In the 19th century Scottish surgeon James Braid (1795-1860) developed new ideas about hypnosis. He rejected the supernatural ideas of Mesmer but experimented and observed the effects of physiological and psychological processes such as suggestion and focused attention – visual fixation on a small bright object held eighteen inches above and in front of the eyes. He published academic and popular works on his ideas and experiments, including Observations on trance, or, Human hybernation in 1850 and and is still remembered today by the James Braid Society, an organisation for hypnotherapists.

In late Victorian and Edwardian periods, another Scottish physician kept Braid’s research in public view. John Milne Bramwell (1852-1925) beame interested in Braid’s work as a medical student at Edinburgh University. In 1890 he gave a public demonstration in Leeds of the use of hypnotism for dental and surgical anæsthesia which was reported in medical journals including The Lancet. He continued to research, demonstrate and write about hypnotism for therapeutic and medical treatment and in 1903 published Hypnotism: Its History, Practice and Theory, which was popular enough to run to a 3rd edition by 1913.

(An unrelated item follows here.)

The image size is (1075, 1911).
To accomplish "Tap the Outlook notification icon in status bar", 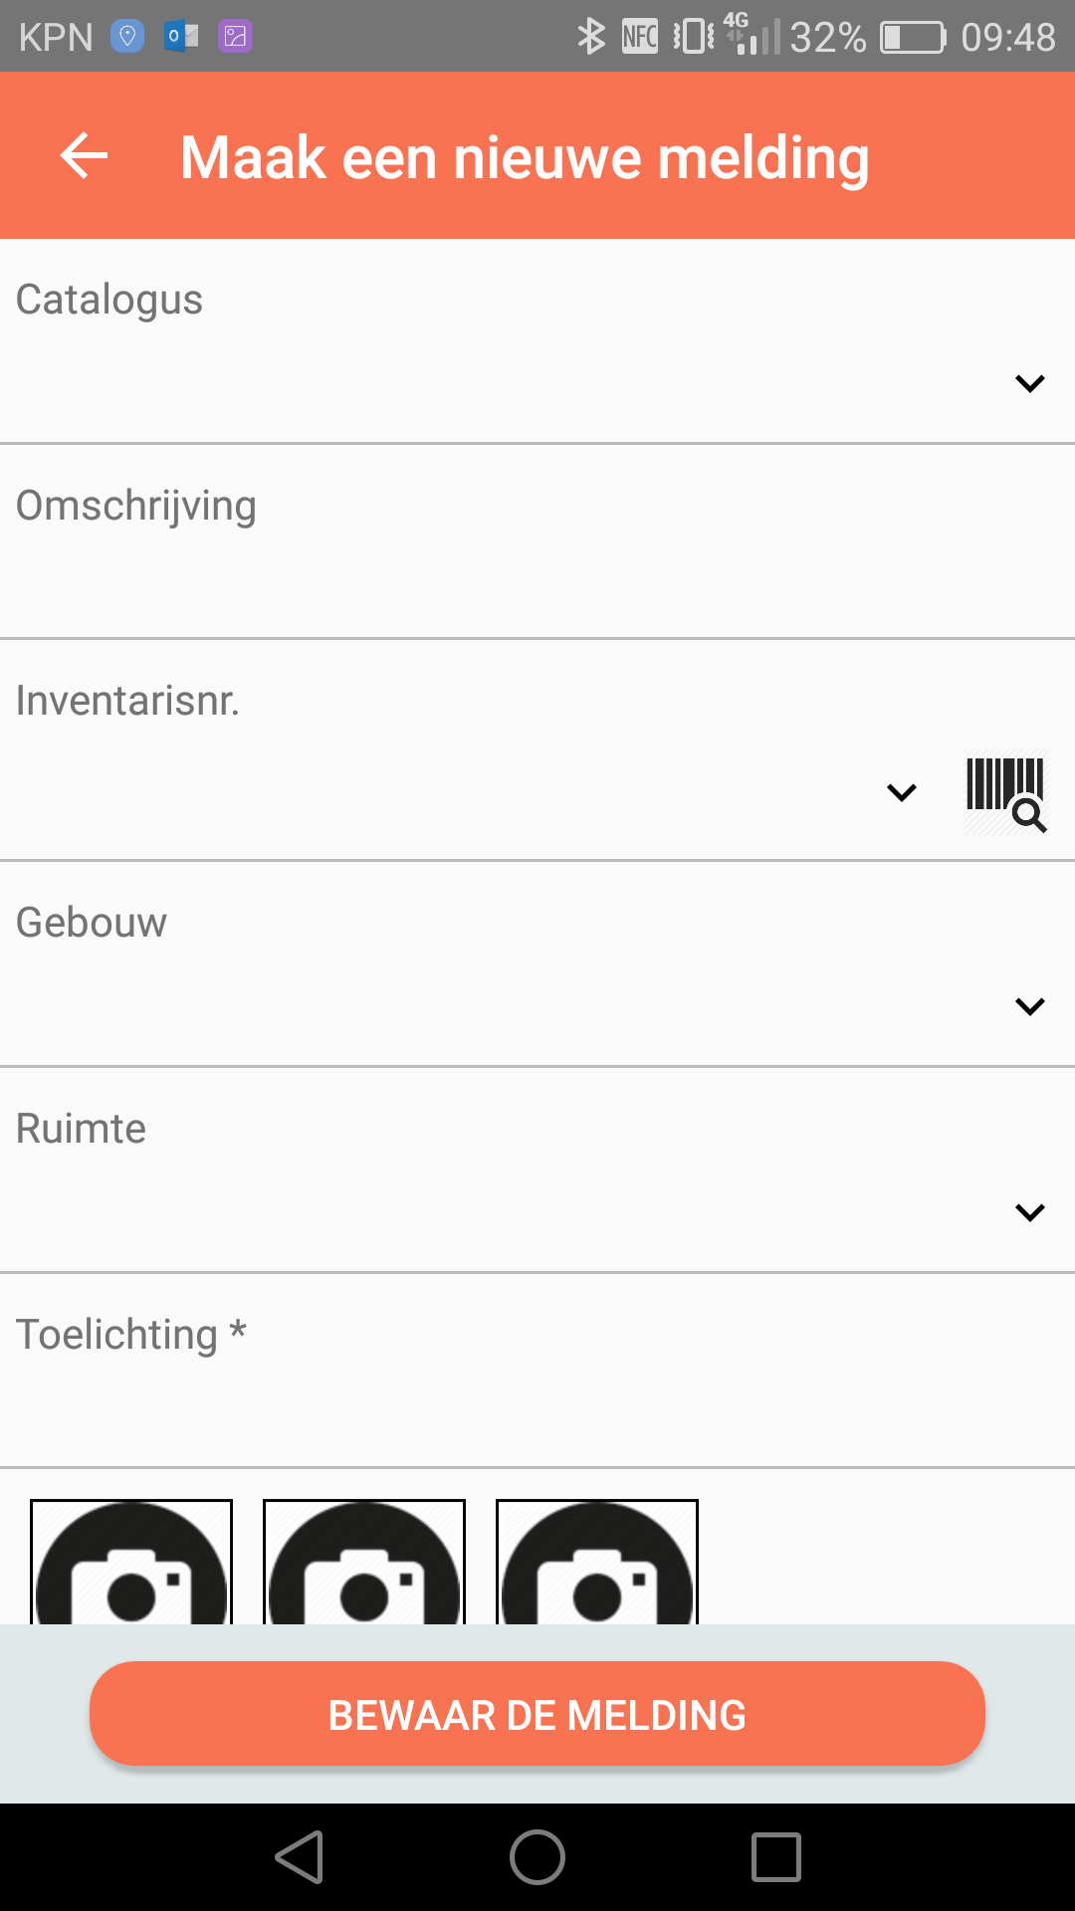I will pyautogui.click(x=181, y=37).
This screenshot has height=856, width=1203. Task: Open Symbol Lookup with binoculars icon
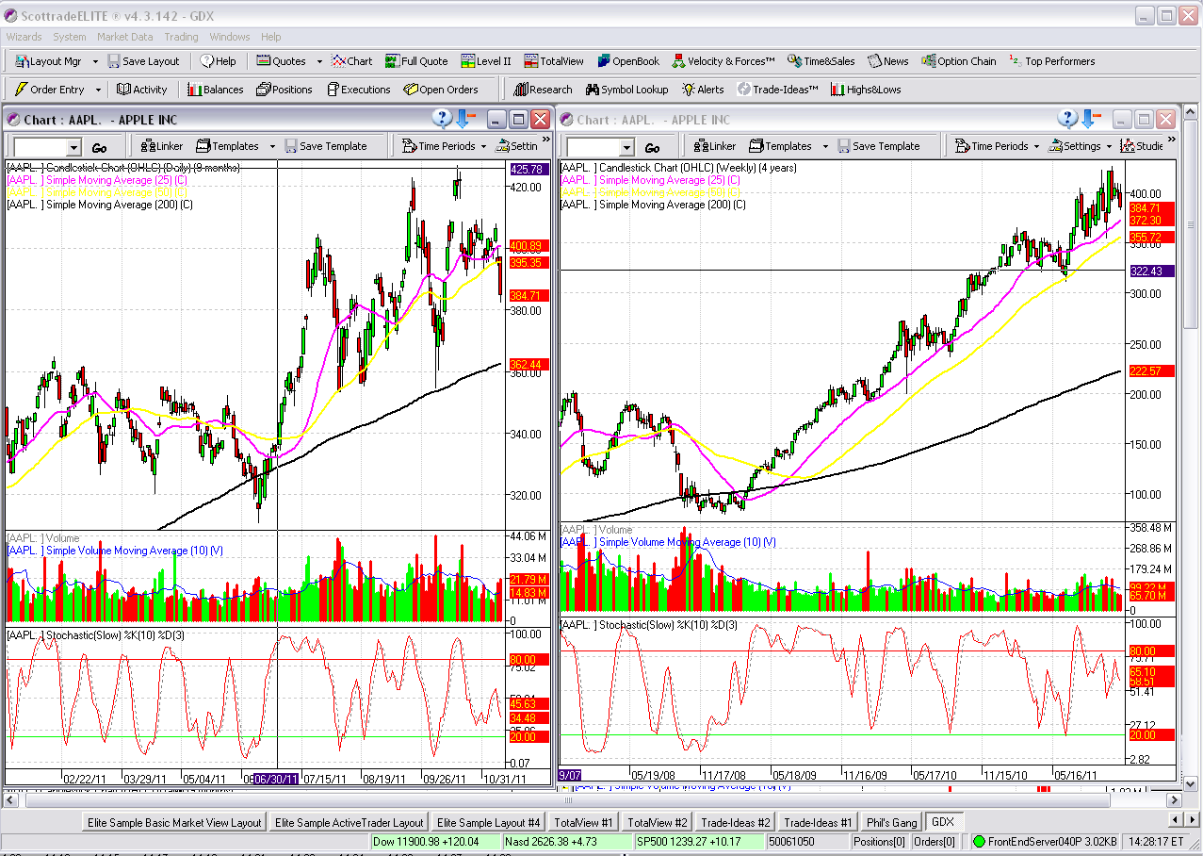627,90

Is it possible that this book was what inspired the Duncanson doctors to practice their hypnotism skills on Dougall?

With the outbreak of World War I in 1914, James joined the Royal Army Medical Corps and became officer in charge of the medical division in the Auxiliary Hospital, Woolwich and the Royal Herbert Hospital. James would later be deployed to the  No.72 General Hospital, Deauville, France. In France he rose to the rank of major and was mentioned in dispatches twice.

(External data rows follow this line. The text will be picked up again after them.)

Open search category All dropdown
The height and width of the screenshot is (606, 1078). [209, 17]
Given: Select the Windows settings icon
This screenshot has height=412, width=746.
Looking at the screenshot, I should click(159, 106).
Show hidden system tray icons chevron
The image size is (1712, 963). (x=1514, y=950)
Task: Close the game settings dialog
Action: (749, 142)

During this time he continued his interest in photography and the Imperial War Museum holds an extensive collection of 71 photographs taken by James. Sadly none of these are currently digitised.

After the end of the war James held the positions of Regional Medical Officer at the Ministry of Health, Secretary and Vice-President of the Therapeutical Section of the Royal Society of Medicine, and for some years he was a member of the National Formulary Subcommittee of the Insurance Acts Committee. He was also a medical referee for the Miners’ Phthisis Board Union South Africa. He died on 24 June 1933.